Aim of the exercise
Without adding anything, give again the lines from the one holding "Task: Tap the Shimizu S-Pulse team crest" through the final line of the records, exactly, with both ends included and pictures dropped.

((

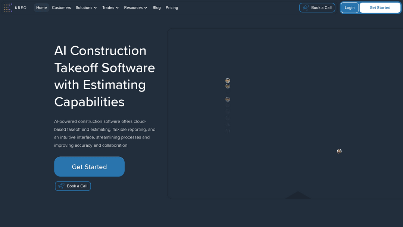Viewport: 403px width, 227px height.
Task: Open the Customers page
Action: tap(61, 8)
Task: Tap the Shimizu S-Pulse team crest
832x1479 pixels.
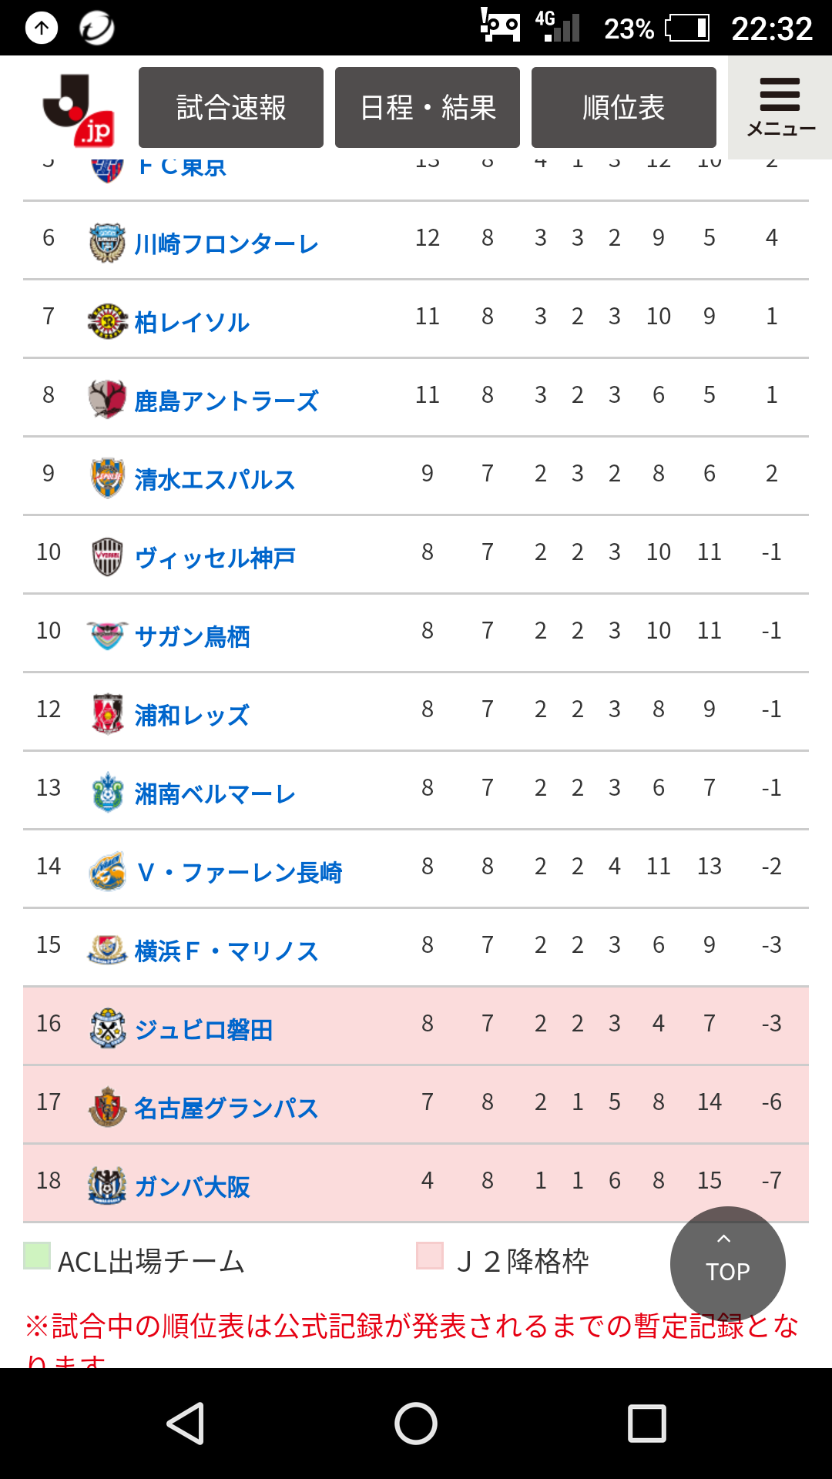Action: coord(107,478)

))

Solved problem
Task: Tap the Shimizu S-Pulse team crest
832x1479 pixels.
Action: coord(107,478)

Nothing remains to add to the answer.